La primera transferencia era de hacía siete meses.
287,000 dólares.
Destino:
Leo Family Holdings LLC.
Fruncí el ceño.
—Nunca autoricé esta empresa.
—Porque no existe oficialmente a tu nombre.
Daniel pasó la siguiente hoja.
Allí estaban dos firmas.
La de Gavin.
Y otra…
Que parecía la mía.
Pero no lo era.
Alguien había copiado mi firma con una precisión aterradora.
Mi estómago se contrajo.
—¿Cuánto dinero salió?
Daniel permaneció en silencio unos segundos.
Después respondió.
—Hasta hoy…
Dos millones novecientos cuarenta mil dólares.
La oficina quedó completamente muda.
Yo no lloré.
Solo seguí leyendo.
Cada mes.
Cada transferencia.
Siempre autorizada con mi supuesta firma.
Siempre hacia empresas diferentes.
Todas creadas pocas semanas antes.
Pero todas terminaban enviando el dinero a la misma cuenta.
Leo Family Holdings.
Volví a mirar el nombre.
Leo.
El bebé.
Todo estaba preparado incluso antes de que naciera.
—¿Desde cuándo sabías esto?
Daniel bajó la cabeza.
—Hace cinco días.
—¿Y por qué no me llamaste?
Levantó otra carpeta.
—Porque primero necesitaba asegurarme.
La abrió.
Había registros notariales.
Constitución de empresas.
Contratos.
Direcciones.
Fotografías.
Y un dato resaltado en amarillo.
Administrador único: Brooke Sullivan.
Sentí un escalofrío.
Mi hermana no solo era la amante de mi esposo.
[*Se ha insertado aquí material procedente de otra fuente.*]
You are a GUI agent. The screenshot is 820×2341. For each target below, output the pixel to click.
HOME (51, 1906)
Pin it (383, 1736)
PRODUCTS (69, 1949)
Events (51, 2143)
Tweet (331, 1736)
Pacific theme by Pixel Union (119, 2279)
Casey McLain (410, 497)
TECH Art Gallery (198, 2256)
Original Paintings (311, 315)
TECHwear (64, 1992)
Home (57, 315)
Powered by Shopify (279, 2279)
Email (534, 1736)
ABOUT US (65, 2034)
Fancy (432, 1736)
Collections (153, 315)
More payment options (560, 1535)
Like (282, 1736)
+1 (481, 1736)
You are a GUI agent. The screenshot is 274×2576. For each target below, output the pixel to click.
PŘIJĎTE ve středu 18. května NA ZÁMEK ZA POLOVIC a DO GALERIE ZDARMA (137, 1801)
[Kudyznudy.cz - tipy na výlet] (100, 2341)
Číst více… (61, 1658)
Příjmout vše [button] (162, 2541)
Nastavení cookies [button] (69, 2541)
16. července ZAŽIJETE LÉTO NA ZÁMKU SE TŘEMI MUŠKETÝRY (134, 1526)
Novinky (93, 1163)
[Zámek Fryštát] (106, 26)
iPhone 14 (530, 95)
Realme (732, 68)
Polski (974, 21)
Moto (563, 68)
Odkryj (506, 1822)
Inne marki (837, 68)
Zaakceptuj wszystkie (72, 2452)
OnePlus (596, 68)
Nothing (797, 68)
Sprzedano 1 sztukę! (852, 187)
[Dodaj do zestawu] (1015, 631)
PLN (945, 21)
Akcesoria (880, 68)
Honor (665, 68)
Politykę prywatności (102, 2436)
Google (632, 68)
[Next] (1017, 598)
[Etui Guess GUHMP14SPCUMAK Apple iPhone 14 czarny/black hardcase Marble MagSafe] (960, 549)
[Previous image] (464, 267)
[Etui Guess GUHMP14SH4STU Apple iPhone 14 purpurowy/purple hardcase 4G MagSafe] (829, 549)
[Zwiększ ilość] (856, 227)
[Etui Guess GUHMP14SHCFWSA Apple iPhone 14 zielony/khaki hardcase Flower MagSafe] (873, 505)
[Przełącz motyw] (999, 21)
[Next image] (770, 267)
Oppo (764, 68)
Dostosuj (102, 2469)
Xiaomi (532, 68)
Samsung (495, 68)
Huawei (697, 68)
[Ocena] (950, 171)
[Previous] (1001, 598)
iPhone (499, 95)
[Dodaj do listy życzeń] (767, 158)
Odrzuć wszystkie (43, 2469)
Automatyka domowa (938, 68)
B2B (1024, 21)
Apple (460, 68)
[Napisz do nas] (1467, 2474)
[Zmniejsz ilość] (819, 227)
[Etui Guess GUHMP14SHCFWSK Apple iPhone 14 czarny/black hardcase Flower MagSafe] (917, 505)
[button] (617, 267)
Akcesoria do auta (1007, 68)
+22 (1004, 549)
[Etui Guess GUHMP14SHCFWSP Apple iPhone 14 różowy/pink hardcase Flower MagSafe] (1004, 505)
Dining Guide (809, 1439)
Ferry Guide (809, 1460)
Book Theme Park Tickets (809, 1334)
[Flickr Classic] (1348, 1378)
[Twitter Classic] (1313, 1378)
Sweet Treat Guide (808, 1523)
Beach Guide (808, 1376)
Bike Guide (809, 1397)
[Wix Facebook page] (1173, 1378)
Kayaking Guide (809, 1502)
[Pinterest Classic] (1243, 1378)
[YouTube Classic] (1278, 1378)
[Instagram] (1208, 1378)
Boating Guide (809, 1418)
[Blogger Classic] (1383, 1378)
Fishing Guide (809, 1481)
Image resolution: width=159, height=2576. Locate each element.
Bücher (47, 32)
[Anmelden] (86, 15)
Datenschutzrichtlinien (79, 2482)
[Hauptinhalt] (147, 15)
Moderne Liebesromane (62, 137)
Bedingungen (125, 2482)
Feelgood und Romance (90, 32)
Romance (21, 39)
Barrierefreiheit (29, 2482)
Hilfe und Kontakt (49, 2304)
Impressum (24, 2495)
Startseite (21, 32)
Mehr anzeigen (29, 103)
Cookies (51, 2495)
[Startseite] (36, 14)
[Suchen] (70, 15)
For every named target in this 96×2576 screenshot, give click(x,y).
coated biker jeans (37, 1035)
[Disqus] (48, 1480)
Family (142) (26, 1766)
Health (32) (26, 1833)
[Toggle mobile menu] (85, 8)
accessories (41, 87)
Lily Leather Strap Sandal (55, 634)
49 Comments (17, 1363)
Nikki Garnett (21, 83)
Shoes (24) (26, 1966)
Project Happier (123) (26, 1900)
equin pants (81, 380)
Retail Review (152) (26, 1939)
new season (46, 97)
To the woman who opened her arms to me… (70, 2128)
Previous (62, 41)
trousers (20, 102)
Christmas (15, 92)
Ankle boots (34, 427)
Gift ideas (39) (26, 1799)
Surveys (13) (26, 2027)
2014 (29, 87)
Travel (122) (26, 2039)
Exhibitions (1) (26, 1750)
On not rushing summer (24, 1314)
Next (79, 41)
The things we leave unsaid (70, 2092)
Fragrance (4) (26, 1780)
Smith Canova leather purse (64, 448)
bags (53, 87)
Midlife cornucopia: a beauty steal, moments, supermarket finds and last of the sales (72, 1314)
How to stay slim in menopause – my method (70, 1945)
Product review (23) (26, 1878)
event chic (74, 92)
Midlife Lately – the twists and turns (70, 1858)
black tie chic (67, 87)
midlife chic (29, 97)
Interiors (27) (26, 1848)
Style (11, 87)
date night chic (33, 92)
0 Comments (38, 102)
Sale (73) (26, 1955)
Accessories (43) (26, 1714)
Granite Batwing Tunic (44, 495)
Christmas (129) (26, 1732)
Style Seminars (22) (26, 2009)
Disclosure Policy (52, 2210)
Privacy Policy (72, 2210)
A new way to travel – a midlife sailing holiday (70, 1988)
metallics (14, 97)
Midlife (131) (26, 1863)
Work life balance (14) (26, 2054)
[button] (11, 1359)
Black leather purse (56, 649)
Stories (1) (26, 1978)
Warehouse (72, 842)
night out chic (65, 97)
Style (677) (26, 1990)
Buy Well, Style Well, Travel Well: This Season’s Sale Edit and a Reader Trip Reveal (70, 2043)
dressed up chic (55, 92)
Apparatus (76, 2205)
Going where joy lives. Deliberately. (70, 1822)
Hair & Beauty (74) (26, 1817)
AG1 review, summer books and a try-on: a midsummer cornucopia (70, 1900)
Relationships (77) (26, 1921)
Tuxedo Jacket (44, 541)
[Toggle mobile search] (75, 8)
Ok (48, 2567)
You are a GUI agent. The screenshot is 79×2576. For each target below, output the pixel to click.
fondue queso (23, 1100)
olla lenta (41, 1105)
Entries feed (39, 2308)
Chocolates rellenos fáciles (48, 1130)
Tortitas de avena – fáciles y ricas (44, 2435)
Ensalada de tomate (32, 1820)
Llevaba meses vaciando mi patrimonio.
Daniel abrió otra página.
—Hay algo peor.
Me mostró la escritura de la casa de Cumberland.
Mi casa.
La que yo llevaba ocho años pagando.
En la última página aparecía una solicitud de transferencia de propiedad.
Beneficiarios:
Gavin Walker y Brooke Sullivan.
Fecha prevista de firma:
Dentro de dieciséis días.
El mismo día del bautizo.
Comprendí todo.
La fiesta nunca había sido un bautizo.
Era una celebración.
Pensaban anunciar públicamente que formarían una nueva familia…
Y después firmar el traspaso definitivo de mi casa.
Usando documentos falsificados.
Daniel me observó con preocupación.
—Llamé al banco.
Congelé todas las cuentas en cuanto confirmé las firmas falsas.
Nadie podrá mover un dólar más.
Asentí lentamente.
—Bien.
—También avisé discretamente al notario.
No firmará nada sin verte personalmente.
Por primera vez desde que salí del hospital…
Sonreí.
No de felicidad.
De alivio.
Ellos creían que seguían controlando la partida.
No sabían que acababan de quedarse sin tablero.
Entonces recordé la pulsera.
La abrí otra vez.
First Star.
Había algo más.
Introduje la uña en una pequeña ranura.
Del interior cayó una diminuta llave.
Daniel abrió mucho los ojos.
—¿Qué es eso?
Negué lentamente.
—No tengo idea.
Pero mi abuela nunca hacía nada por casualidad.
Guardé la llave en el bolsillo.
Después llamé a la única persona que aún conservaba todos los archivos antiguos de mi familia.
—Señor Collins.
El anciano respondió casi al instante.
Había sido el abogado personal de mi abuela durante cuarenta años.
—Señorita Eleanor…
Hace mucho que esperaba su llamada.
Me quedé inmóvil.
—¿Esperándome?
—Si alguna vez encontraba las palabras “First Star”, significaba que había llegado el momento.
El corazón empezó a latirme con fuerza.
—¿Qué significa?
—Venga mañana a las nueve.
Traiga la pulsera.
Y no venga sola.
Miré la carpeta llena de documentos.
Miré las firmas falsas.
Miré el nombre de Leo.
—¿Por qué?
El anciano guardó silencio unos segundos.
Luego respondió con una serenidad inquietante.
—Porque lo que Gavin y su hermana creen que le robaron…
Nunca les perteneció.
Y porque la verdadera herencia de su abuela…

No era esa casa.
Era algo que llevaba veinticinco años oculto, esperando únicamente a la persona capaz de descubrir el secreto de la Primera Estrella.